If you need to ask, you’re clearly not a nurse, or you’re a nurse lacking honesty of a grasp on reality. In other words, the answer is painfully obvious: nurses are typically both practical and vulnerable. As every savvy nurses knows, with each abuse report they make entirely according to current policies, procedures, and relevant law, with each abuse report they send this way, each nurse reporter make themselves deeply vulnerable to ruthless and severe retaliation. In at least one state – Arizona – available evidence suggests that the state Board of Nursing and state ANA officials routinely and openly conspire with corrupt employers to strip such nurses reporters of their license to practice. Even if a nurse manages to fend off such retaliation, such a victory requires the nurse in question to survive:
1) Extended unemployment – months to years – and
2) A deep and growing pile of debt from legal and state fees, and
3) Severe defamation of character by powerful heath care officials for all to see and hear.

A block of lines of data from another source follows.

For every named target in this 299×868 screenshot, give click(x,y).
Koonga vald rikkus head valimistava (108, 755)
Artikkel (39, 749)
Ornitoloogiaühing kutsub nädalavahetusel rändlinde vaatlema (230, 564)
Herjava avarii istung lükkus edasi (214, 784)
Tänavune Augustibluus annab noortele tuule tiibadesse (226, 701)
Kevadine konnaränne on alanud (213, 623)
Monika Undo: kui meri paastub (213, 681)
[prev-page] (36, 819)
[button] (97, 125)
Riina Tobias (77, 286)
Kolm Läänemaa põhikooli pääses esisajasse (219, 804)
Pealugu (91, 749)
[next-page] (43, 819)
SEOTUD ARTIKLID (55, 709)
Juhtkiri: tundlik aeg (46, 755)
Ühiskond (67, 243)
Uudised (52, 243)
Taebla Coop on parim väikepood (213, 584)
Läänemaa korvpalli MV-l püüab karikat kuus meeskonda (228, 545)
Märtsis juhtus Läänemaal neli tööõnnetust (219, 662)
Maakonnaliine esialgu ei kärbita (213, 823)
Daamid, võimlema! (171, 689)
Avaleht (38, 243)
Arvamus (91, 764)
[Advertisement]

Not surprisingly, few nurses step up to do the right things under such devastatingly long odds. Practical and vulnerable, right?
As best I can, I offer such nurses a safe way to discharge their duties as nurses and tell their stories. I offer to absorb most of the liability involved: hopefully, all of it. I’ve specifically designed the Sunlight reporting system to help nurses feel safe enough, to BE safe enough, to:
1) Help nurses protect themselves and gather their power, to
2) Offer the public the information it deserves and requires, and to help
3) Cure American healthcare of its illnesses – rampant corruption, waste, and abuse.
As WHY’s go, these three seems to me a more than adequate. They’re strong enough, in fact, to compel my participation as a nurse, citizen, and human being. A motivational trifecta, folks! I will not give up, and yes, I am afraid. With every new contact, every new step towards improved public awareness, every step forward, I become that much more afraid. I’m learning to live with that as I go.
I ask only for what you can give, no more. Tell me your stories! It’s a great place to start, and our only hope for the future.